* _Exercise instructions_: Pick up the commentary on Wright's Black Boy below and continue it from its last sentence.

* _Extract_:
________
When making new friendships and relationships with people in a new city, it is normal to ask some personal questions to get a better sense of a person's character and personality. When Wright experiences this, he immediately puts up a brick wall. When asked about his home life, he reacts in a cold manner, "I stiffened. I did not like that. She was reaching into my inner life, where it was sore, and I did not want anyone there" (Wright 237). Despite Wright's hard and calloused outward demeanor, the condemnation he received during his childhood, from both whites and blacks, left him emotionally scarred. Not only was he mentally abused by whites, but his relationship with his family also took a toll on him as well, "I had come from a home where feelings were never expressed, except in rage or religious dread, where each member of the household lived locked in his own dark world" (Wright 238).
To let someone into his inner life would mean, to him, to allow them to further hurt him.

Wednesday, February 19, 2014

Wright's Black Boy Ch. 9 and 10



Life does not improve for Wright as he grows older. In fact, as a young adult he was treated with more contempt than ever before. At another job that he accepted at a store, he witnessed the mafia-like punishments his boss inflicts on the black people who do not pay their bills. In another instance, Wright accepted a ride from a car-full of white boys when they offered him a seat when they saw his bike was broken. When then declines an offered bottle of whiskey, he is immediately thrown out of the car and asked, "Nigger, ain't you learned no better sense'n that yet?- Ain't you learned to say sir to a white man yet?" (Wright 200).  From this experience Wright muses, "I was learning rapidly how to watch white people, to observe their every move, every fleeting expression, how to interpret what was said and what was left unsaid," Wright 200.

Wright has the chronic problem of being in need of a job. When his friend points out that he has never been able to hold steady to a job, Wright makes himself believe that he needs to "break himself," like a horse that needs to be broken in. Looking at his employment history, he thinks that he needs to finally begin to learn how to interact with whites so that he can at least get by, at least hold onto a job. 

Wright gets a job at an optical factory that is run by a man from the north. He is especially excited because the owner, Mr. Crane, says that he will train him in how to make glasses. All Wright wants is to be skilled in something, learn a trade, and make a living that has more meaning than menial, brainless work. Though both Mr. Crane and Wright are optimistic about the business venture, the other white workers resent Wright and his desire to learn. They eventually bully him out, cornering him and forcing him to admit to a minute mistake that he did not actually commit.  Wright is left, yet again jobless and confused on how he unknowingly, yet continually pisses off white people.
He concludes that, "My words were innocent enough, but they indicated, it seemed, a consciousness on my part that infuriated white people" (Wright 215). Even the smallest, most innocent phrases that Wright could utter could send a white man into a frenzy. Wright is unable to curb this 'habit' because he unknowingly responds in ways that make him seem more than just an ignorant idiot that Southern whites demand all blacks to be. "I  began to marvel at how smoothly the black boys acted out the roles that the white race had mapped out for them" (Wright 216). Wright is for some reason, not able to fit the mold that his peers so easily assume.
________
* _Given information_:
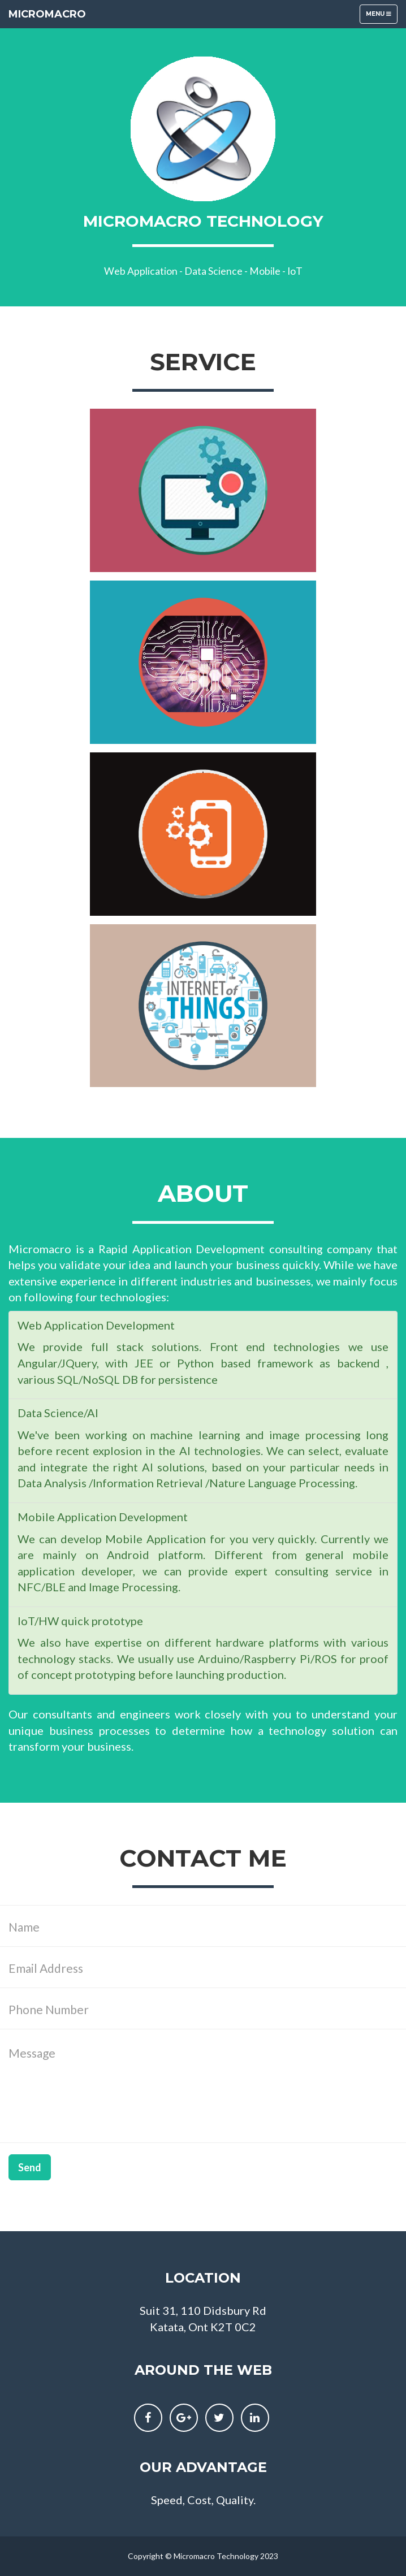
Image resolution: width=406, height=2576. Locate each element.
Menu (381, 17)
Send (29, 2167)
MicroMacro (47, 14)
________
* _Task response_:
Wright finally figures out how the white man is able to contrive the deep-set mentality and life style that blacks and whites take on in the south. He sees how blacks works for whites, bow their heads and act dumb and passive in their presence, but when the whites turn around, they steal from them to get by. The whites punish this, but Wright observes how in a way, whites also promote it as a way to enslave blacks further into the role they want them to stay in. 


But I, who stole nothing, who wanted to look them straight in the face, who wanted to talk and act like a man, inspired fear in them. The southern whites would rather have had Negroes who stole, work for them than Negroes who knew, however dimly, the worth of their own humanity. Hence, whites placed a premium upon black deceit; they encouraged irresponsibility; and their rewards were bestowed upon us blacks in the degree that we could make them feel safe and superior. Wright 219.


By the end of the chapter, Wright is hired at a theater and cooperates with his co-workers in a scheme to steal money from the white owner. They succeed, but the guilt Wright experiences following his first major act of thievery leaves him sick and unwilling to do such an act again. With the money he resolves to leave the south, deeming it a land that he could never prosper in because of his awareness and intellect, qualities he cannot stifle.

Wednesday, February 5, 2014

Wright's Black Boy Chapters 7 and 8



Chapter 7
It is summer and the idleness surrounding the freedom from school has pushed Richard to look for another job. He takes the position as a water boy for a brickyard. The white brickyard owner has a severe and violent dog that occasionally bites the workers. Despite the attacks, the owner never leashes it. One day Richard gets bit and when he approaches his employer, the man says, "A dog bite can't hurt a nigger" (Wright 180).

When school starts again, the eighth grade, the walking commute exhausts Richard and he is unable to concentrate. He also goes without books for the first month. 

"The bleakness of the future affected my will to study" (Wright 181). 

Richard begins to question the origin for the conflict between blacks and whites, "What was it that made the hate of whites for blacks so steady, seemingly so woven into the texture of things?" (Wright 181). But the relationship established between blacks and whites is so engrained in their mentality, that Richard's peers do not want to address his questions, or don't know how to. So they avoid them with silences and by contorting them into jokes. "They were vocal about the petty individual wrongs they suffered, but they possessed no desire for a knowledge of the picture as a whole" (Wright 181).  Wright begins making steady and disheartening discoveries, 


"Ought one surrender to authority even if one believed that that authority was wrong? If the answer was yes, then I knew that I would always be wrong, because I could never do it. Then how could one live in a world in which one's mind and perceptions meant nothing and authority and tradition meant everything? There were no answers." (Wright 182). 


The growing bleakness of his future and the dismal boredom he endures during the school day somehow inspires Richard to write a story. When he finishes it, he decides to publish it in the local Negro newspaper. When the story comes out, his friends and family are in disbelief. It is inconceivable to them why Richard would write a story at all. What made him do it? How did he come up with the content? They all grow suspicious of him and Richard becomes more alienated than ever. Even without the approval of his friends, Richard begins to dream of going north and continuing to write.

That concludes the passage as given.